Recentemente, presso la Casa Melis a Capoterra, si è svolta una serata formativa all’insegna della legalità, in cui è stato presentato il libro dal titolo Da un’isola all’altra. Il destino infranto di Emanuela (Edizioni Aipsa), scritto da Sergio Ugas: un’opera intensa che rende omaggio alla memoria di Emanuela Loi.
La giovane poliziotta perse la vita a Palermo il 19 luglio 1992, nella tragica strage di via D’Amelio, durante l’attentato in cui morirono, oltre al magistrato Paolo Borsellino, anche gli agenti della sua scorta.
Tra il pubblico attento e partecipe, erano presenti anche le Autorità civili e militari: il Sindaco di Capoterra Beniamino Garau, l’Assessora alla Cultura, Pari Opportunità, Lingua Sarda e Pubblica Istruzione Donatella Dessi, la Questora di Cagliari Rosanna Lavezzaro, il Sostituto Procuratore della Repubblica di Cagliari Gaetano Porcu, gli agenti della Polizia di Stato e le forze dell’ordine.
L’autore del libro, Sergio Ugas, nel tracciare un profilo particolareggiato e significativo della vita di Emanuela Loi, ha sottolineato come la giovane agente abbia donato la propria vita per la giustizia, animata da un profondo e autentico senso di legalità che la contraddistingueva.
“Il suo sacrificio non è stato vano”, ha affermato il Sindaco Beniamino Garau, evidenziando come il suo esempio continui a parlare alle nuove generazioni.
La determinazione e il coraggio della poliziotta sestese rappresentano infatti un modello di vita per bambini e ragazzi che, attraverso la storia, apprendono il valore della democrazia, della legalità e della giustizia sociale, fondamenti imprescindibili di una società libera.

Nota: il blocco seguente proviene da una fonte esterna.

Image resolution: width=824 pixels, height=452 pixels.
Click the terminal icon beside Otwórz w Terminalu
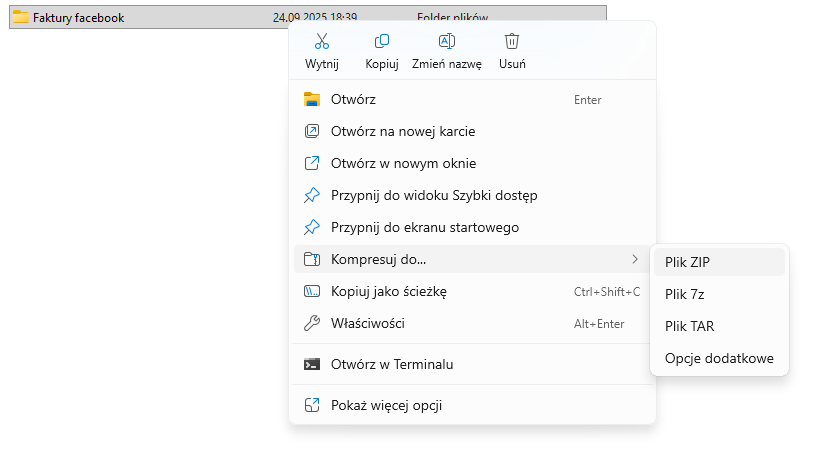[312, 364]
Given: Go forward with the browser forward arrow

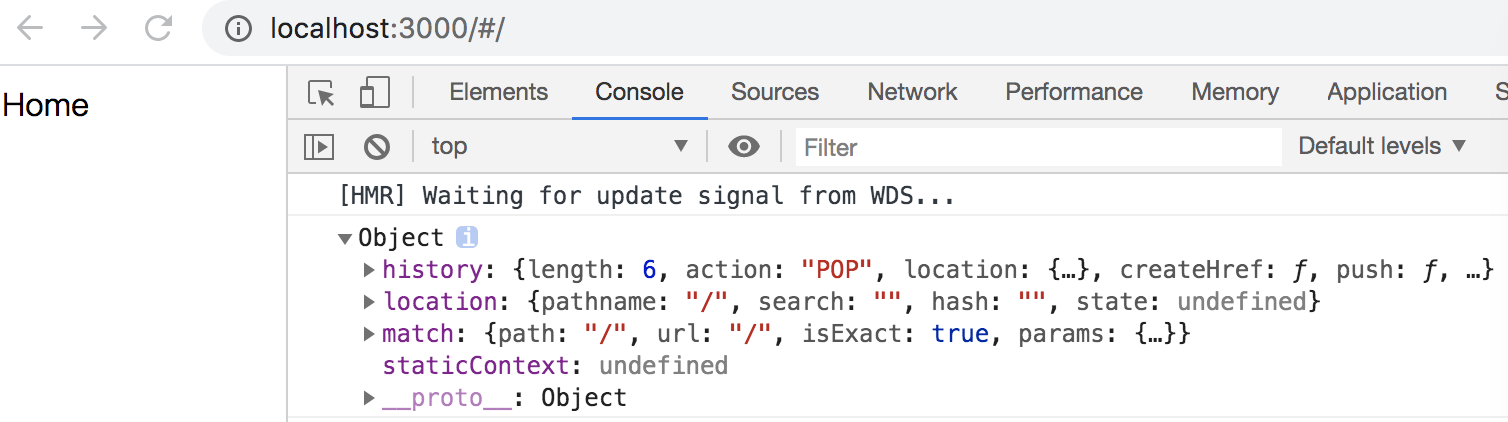Looking at the screenshot, I should coord(94,28).
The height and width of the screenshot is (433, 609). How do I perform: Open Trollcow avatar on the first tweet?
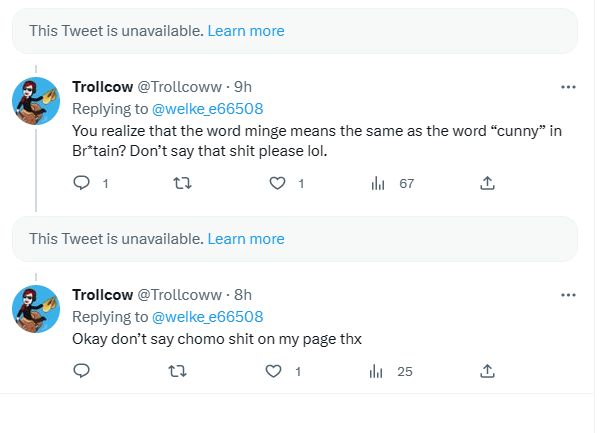pyautogui.click(x=36, y=100)
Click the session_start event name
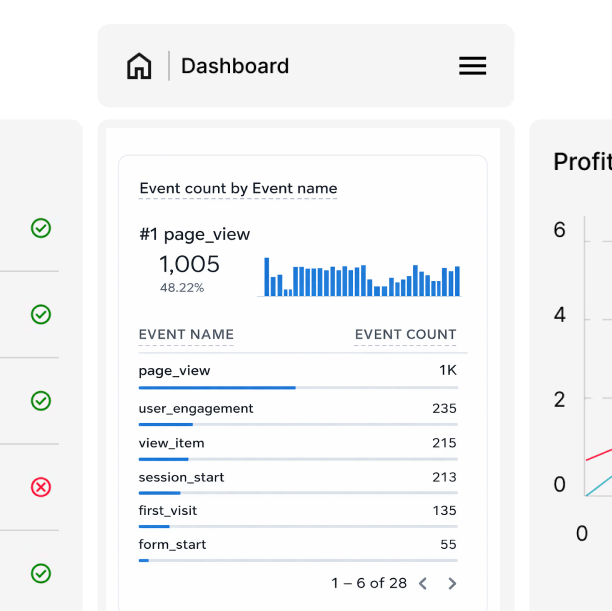The width and height of the screenshot is (612, 611). (181, 477)
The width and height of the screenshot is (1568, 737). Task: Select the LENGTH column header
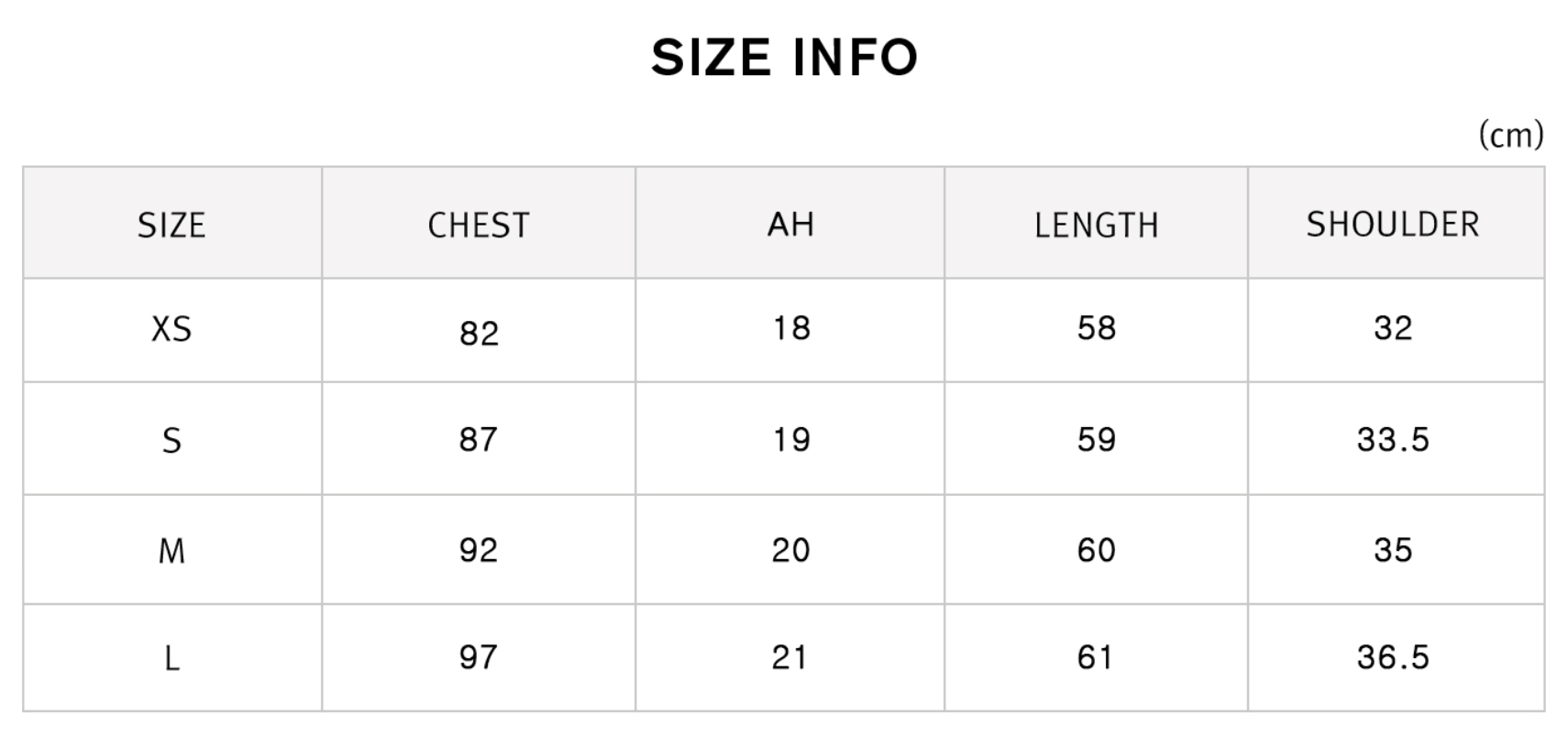[x=1097, y=225]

Un libro che Sergio Ugas ha illustrato con grande coinvolgimento, soffermandosi a lungo sulla biografia di Emanuela Loi; la giovane donna lasciò la sua terra natia, la Sardegna, per intraprendere il proprio percorso nella Polizia di Stato. Dopo un periodo di formazione a Trieste, approdò in un’altra isola, la Sicilia, da lei subito considerata “sorella”.
In quella terra si dedicò con impegno e senso del dovere al servizio dello Stato, prodigandosi sin dal primo momento per onorare la divisa che indossava, con grande responsabilità.

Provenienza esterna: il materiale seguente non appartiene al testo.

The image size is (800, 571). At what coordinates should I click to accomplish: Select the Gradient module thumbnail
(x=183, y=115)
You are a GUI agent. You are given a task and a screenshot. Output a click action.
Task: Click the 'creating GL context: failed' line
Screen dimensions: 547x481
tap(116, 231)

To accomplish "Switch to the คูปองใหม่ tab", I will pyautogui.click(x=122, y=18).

Il testo, corredato dalla prefazione di Angela Caddeo, ripercorre con dovizia di particolari la giovane vita della cittadina sarda e le sue vicende umane e professionali, intrecciate a situazioni, persone e accadimenti che ne hanno segnato il cammino.
L’ispirazione a scrivere il libro, racconta Sergio Ugas, nacque ben 33 anni fa nel giorno del funerale di Emanuela Loi, celebrato nella chiesa di San Giorgio nel suo paese natale, Sestu.
Proprio Sestu, infatti, per mantenere viva la memoria della sua vita e del suo servizio allo Stato, le ha dedicato una strada, un Nido d’Infanzia Comunale e un murale nel Parco della Legalità “Falcone–Borsellino”.
Anche il Comune di Monserrato ha intitolato a Emanuela Loi un ponte cittadino, così come alcuni altri centri italiani che hanno intitolato piazze e strade, onorando il nome della giovane poliziotta vittima della mafia.
Una professione, quella della giovane agente, scelta quasi per caso, come scrive Angela Caddeo nella prefazione, guidata dagli entusiasmi e dalle aspirazioni della sorella maggiore.
Il sogno di Emanuela Loi, amante dei bambini, era infatti quello di diventare maestra; eppure, inconsapevolmente, ha realizzato quel sogno in modo nobile: attraverso l’esempio della propria vita e la trasmissione degli ideali di giustizia e libertà per le nuove generazioni.
Senza un’aula o una lavagna ha reso eterno il suo messaggio e il suo insegnamento alla società.